There are also changes in the types of vibrational excitations that the different phases can support. At the lowest temperatures, the vibrations are largely local, while at higher temperatures longer wavelength vibrations, stretching over more of the crystal, become important. Proteins may not function below about 225 K, as the water is effectively too cold to move; the water exists in a glassy state, so the proteins are also trapped. Around 228 K, a network of hydrogen bonds can form, allowing longer wavelength vibrations; the low temperature localized vibrations may be similar to those in confined water, where the water is also restricted to local connections, but no long range network is possible.
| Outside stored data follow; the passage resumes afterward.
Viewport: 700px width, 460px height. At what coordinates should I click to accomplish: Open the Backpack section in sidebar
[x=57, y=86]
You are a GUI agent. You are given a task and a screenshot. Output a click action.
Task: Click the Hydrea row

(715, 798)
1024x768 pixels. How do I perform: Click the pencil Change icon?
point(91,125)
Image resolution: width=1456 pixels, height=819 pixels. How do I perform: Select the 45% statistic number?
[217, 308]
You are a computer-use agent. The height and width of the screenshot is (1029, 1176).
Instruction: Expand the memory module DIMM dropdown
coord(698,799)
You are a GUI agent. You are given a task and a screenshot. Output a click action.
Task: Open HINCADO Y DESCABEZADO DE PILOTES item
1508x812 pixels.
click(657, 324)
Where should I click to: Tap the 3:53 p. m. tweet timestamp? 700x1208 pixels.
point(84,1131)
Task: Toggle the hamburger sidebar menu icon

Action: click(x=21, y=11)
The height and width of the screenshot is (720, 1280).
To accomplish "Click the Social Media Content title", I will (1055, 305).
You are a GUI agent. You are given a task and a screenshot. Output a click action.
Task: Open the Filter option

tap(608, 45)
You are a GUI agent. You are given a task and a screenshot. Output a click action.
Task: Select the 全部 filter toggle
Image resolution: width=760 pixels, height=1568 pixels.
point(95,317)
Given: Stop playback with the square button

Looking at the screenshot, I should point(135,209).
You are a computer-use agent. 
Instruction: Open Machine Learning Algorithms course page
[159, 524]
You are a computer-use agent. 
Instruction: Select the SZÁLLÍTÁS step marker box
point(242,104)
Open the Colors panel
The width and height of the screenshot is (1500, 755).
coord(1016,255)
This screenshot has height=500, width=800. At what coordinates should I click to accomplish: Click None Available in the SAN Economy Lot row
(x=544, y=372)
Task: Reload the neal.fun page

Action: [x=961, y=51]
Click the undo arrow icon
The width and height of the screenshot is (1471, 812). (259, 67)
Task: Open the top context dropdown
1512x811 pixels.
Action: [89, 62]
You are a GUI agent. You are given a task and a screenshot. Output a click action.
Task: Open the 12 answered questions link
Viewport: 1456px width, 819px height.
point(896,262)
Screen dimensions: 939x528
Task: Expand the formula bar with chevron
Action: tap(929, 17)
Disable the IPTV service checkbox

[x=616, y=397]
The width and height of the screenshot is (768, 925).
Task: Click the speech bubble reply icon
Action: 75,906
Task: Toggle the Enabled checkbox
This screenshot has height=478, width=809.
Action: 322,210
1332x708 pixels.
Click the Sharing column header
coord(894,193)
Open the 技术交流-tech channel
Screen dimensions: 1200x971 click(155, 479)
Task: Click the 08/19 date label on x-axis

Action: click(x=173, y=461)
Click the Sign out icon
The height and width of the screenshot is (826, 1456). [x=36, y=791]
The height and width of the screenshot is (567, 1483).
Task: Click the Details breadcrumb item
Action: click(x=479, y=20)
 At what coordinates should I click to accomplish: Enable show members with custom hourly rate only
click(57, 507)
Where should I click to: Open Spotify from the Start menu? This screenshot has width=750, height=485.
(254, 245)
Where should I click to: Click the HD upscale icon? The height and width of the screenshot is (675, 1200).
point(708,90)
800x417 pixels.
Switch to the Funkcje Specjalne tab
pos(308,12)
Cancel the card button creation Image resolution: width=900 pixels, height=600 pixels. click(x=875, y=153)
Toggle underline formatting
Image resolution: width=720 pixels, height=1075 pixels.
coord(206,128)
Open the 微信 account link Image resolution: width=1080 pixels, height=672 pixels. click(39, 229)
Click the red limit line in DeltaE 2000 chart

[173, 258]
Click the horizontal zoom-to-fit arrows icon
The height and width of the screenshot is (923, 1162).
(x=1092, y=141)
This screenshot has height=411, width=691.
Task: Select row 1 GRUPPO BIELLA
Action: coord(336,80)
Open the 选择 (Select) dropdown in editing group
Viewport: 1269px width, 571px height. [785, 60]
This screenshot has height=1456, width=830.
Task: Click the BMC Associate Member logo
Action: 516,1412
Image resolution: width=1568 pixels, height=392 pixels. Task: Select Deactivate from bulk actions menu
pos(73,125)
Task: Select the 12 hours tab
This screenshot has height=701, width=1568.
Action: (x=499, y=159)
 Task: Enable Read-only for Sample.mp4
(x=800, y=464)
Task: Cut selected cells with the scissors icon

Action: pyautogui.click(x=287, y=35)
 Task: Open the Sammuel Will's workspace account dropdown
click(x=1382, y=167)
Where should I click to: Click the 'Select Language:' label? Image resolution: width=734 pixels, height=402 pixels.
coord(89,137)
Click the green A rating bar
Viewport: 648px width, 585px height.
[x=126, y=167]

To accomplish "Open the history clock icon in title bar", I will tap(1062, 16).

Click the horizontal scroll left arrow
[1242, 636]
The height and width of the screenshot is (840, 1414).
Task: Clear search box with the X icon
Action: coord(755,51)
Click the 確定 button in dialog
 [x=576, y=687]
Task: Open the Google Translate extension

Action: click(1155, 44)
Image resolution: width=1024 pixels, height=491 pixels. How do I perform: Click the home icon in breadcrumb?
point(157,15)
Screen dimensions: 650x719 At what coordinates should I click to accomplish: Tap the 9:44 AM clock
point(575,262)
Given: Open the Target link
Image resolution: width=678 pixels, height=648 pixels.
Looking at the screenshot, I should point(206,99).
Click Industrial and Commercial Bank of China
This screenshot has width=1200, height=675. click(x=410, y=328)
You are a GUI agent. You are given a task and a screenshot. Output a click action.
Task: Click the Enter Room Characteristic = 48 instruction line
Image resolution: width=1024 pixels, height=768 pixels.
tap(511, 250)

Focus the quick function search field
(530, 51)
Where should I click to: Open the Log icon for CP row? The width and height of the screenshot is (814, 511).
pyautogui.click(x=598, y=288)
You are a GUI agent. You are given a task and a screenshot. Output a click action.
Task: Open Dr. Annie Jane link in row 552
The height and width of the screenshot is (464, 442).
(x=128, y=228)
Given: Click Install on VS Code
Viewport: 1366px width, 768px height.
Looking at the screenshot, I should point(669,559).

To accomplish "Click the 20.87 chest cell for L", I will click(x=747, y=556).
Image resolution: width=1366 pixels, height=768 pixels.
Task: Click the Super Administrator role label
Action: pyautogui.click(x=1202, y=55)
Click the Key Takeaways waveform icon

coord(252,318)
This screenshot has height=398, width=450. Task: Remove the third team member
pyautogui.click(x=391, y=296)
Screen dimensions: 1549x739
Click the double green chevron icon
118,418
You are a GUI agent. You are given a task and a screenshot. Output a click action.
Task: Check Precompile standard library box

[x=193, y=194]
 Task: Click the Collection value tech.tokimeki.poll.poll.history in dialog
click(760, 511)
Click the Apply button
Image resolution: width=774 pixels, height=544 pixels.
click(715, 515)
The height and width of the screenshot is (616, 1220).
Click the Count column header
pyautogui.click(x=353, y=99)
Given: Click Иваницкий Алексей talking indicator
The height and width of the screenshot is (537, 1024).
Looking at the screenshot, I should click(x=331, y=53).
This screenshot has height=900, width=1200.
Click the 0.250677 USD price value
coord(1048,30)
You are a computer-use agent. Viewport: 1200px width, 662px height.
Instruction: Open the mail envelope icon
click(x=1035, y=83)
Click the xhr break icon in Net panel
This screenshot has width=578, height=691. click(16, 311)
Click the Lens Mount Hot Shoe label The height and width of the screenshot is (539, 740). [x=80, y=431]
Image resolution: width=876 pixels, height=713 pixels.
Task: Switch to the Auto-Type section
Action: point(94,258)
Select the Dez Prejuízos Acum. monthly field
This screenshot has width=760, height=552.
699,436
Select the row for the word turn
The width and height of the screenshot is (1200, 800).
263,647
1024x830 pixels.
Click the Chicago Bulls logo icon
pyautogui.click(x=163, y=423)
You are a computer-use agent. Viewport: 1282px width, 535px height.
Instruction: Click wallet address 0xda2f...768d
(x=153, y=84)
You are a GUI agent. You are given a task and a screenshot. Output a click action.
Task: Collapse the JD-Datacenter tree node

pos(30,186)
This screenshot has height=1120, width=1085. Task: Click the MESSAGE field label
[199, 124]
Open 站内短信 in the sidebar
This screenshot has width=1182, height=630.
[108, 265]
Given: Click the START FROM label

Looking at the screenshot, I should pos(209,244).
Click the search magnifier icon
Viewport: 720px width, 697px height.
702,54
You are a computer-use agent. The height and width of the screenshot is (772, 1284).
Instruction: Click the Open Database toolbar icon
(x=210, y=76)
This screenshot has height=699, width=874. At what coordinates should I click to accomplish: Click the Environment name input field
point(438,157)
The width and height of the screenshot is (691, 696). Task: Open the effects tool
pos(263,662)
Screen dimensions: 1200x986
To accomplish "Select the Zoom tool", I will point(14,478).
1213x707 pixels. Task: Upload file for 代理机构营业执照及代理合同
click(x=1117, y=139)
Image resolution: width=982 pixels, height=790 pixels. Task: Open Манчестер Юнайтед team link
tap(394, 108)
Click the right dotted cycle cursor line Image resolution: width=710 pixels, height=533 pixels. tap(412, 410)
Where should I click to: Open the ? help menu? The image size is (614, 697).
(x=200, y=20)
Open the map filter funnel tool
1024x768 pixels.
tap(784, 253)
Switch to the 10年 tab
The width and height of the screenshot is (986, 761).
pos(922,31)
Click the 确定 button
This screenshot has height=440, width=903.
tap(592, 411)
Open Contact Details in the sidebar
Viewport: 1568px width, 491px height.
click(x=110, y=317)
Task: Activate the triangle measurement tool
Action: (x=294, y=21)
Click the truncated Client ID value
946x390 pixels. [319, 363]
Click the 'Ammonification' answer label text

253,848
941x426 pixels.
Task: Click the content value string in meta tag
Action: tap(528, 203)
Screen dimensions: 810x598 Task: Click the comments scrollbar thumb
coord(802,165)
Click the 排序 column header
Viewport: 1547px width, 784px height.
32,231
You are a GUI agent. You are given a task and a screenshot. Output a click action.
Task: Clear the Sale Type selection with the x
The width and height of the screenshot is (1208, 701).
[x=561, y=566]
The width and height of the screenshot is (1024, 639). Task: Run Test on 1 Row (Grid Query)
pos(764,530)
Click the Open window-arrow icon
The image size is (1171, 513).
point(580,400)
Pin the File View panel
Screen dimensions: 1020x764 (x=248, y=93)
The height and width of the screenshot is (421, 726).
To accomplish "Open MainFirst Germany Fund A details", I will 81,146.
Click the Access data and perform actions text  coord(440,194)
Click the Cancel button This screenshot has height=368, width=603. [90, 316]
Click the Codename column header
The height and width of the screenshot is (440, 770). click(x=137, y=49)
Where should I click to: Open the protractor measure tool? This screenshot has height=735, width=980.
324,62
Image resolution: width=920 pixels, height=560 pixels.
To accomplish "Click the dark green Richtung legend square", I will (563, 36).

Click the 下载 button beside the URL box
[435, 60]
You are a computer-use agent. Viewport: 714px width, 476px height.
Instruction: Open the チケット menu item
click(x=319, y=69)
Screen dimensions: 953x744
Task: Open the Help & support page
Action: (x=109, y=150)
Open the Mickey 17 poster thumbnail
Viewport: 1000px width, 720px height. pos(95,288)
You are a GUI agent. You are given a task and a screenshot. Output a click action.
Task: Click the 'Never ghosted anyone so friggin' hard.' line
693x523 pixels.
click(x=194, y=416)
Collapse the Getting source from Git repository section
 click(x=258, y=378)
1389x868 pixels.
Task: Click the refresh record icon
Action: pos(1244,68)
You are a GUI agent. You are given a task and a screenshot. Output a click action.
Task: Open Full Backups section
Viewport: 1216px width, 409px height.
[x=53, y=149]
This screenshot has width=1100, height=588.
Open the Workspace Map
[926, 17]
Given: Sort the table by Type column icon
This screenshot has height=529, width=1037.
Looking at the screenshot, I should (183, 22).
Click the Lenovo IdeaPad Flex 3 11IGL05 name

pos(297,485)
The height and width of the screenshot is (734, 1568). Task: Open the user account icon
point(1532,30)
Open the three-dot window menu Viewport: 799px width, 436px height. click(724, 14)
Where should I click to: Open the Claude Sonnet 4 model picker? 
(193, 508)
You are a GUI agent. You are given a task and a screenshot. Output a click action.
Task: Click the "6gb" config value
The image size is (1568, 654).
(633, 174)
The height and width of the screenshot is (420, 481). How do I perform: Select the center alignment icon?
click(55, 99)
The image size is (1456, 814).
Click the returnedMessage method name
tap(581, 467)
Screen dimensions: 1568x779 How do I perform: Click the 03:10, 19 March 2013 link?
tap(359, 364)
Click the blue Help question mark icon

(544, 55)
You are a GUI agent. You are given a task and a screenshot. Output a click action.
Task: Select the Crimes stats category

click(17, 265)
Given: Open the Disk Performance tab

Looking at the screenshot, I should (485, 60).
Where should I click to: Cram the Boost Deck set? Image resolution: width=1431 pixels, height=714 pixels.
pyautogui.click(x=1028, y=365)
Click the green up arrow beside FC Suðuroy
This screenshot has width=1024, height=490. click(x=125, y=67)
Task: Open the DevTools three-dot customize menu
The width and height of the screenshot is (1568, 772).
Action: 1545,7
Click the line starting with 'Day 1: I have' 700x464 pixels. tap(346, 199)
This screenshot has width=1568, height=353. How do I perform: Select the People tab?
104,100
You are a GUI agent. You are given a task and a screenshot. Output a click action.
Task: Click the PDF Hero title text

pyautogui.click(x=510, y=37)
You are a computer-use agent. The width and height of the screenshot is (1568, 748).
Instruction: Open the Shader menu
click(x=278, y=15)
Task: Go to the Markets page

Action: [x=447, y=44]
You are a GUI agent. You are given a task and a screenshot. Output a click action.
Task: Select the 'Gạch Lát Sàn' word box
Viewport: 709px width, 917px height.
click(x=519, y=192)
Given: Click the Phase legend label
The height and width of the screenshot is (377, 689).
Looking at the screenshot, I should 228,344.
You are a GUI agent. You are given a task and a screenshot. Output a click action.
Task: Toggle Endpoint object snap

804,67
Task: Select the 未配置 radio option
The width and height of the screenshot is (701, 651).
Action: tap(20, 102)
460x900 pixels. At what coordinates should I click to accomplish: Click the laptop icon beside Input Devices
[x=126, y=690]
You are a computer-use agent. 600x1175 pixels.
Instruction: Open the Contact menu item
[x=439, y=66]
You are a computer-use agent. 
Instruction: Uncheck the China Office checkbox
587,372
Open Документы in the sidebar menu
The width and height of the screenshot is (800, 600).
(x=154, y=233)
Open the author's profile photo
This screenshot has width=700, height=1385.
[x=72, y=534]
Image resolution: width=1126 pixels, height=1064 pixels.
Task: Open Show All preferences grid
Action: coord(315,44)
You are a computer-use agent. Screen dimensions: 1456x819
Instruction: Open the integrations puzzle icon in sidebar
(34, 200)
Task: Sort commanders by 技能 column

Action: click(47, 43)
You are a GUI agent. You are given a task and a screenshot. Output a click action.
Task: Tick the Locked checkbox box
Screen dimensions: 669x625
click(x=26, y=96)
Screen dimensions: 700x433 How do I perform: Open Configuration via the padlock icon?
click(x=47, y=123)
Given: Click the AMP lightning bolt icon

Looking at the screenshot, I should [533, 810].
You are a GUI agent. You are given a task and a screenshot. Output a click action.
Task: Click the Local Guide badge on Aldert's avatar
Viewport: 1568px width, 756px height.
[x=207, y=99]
It is not entirely clear that this is a phase transition, as it may be partly out of equilibrium, and the free energy change is not necessarily zero at the crossover. However, it does occur at a fixed temperature, so it does behave like a phase transition in that respect. The transition has been studied by simulations and modeling, by differential scattering calorimetry, X-ray diffraction, by NMR, and by neutron scattering; while these are not the only studies on this phenomenon, these are sufficient to demonstrate that it exists. It is sometimes important in biological systems, and is likely to be found in confined water, rather than bulk. Not all forms of confinement are biological, but there is no doubt that it is important in determining the vibrations in biological molecules, which do not function at temperatures below the transition.

Chapter 15: Epologue

Chapter 15: Epilogue

We began with an extremely brief history of how science reached its present point. Over the next 13 chapters, we reviewed the physics and chemistry of water in its interactions with proteins, nucleic acids, and lipids. Water turns out to be ubiquitous in any biological system, validating, at least in part, the comment from the Star Trek alien with which we began, calling humans “ugly bags of mostly water.” Animals and plants and fungi and bacteria all have internal surfaces that are in contact with water; prokaryotes also have external surfaces that are in contact with water. The functions of proteins are now known to include water as a part of their structure, or, if structure is defined differently, part of the immediate environment of the molecules, which helps determine the function of the protein; proteins that transport protons are critical for several functions, and proton transport almost always requires water as a part of the path.

We have gone through some of the physics of hydration of ions, as well as hydration of the larger species of biomolecules. We discussed some common themes in the way water interacts with hydrophilic and hydrophobic solutes. In the Conclusions, we summarized the ways in which it was possible to understand these interactions, as of 2023. However, we made it clear that this could not be the end of the story. The Conclusions not only tried to pull together the strands of the story as it stands now, but made it clear that the story is but half told—if that.

The questions we will be able to answer as we make further advances in both experimental and theoretical/computational techniques will show how the water participates in essentially all biological functions. Sometimes this involves actual chemical bonds, or their formation. Often, considering hydrogen bonds, it may be more like partial bonds. The hydrogen bond networks formed by water are a fairly unique property. Although water is not the only substance with hydrogen bonds, water appears to be alone in being able to both donate and accept two hydrogen bonds, leading to networks that other substances cannot produce. This has profound effects on the actions of biomolecules. Right now, we can make a rather good estimate of the strength and other properties of hydrogen bonds; however, we see that hydrogen bonds vary considerably, and that in turn makes the properties of the proteins that are responsible for most biological functions, as well as the properties of nucleic acids, difficult to compute or simulate very accurately. Networks of hydrogen bonds are only beginning to be investigated at a serious level.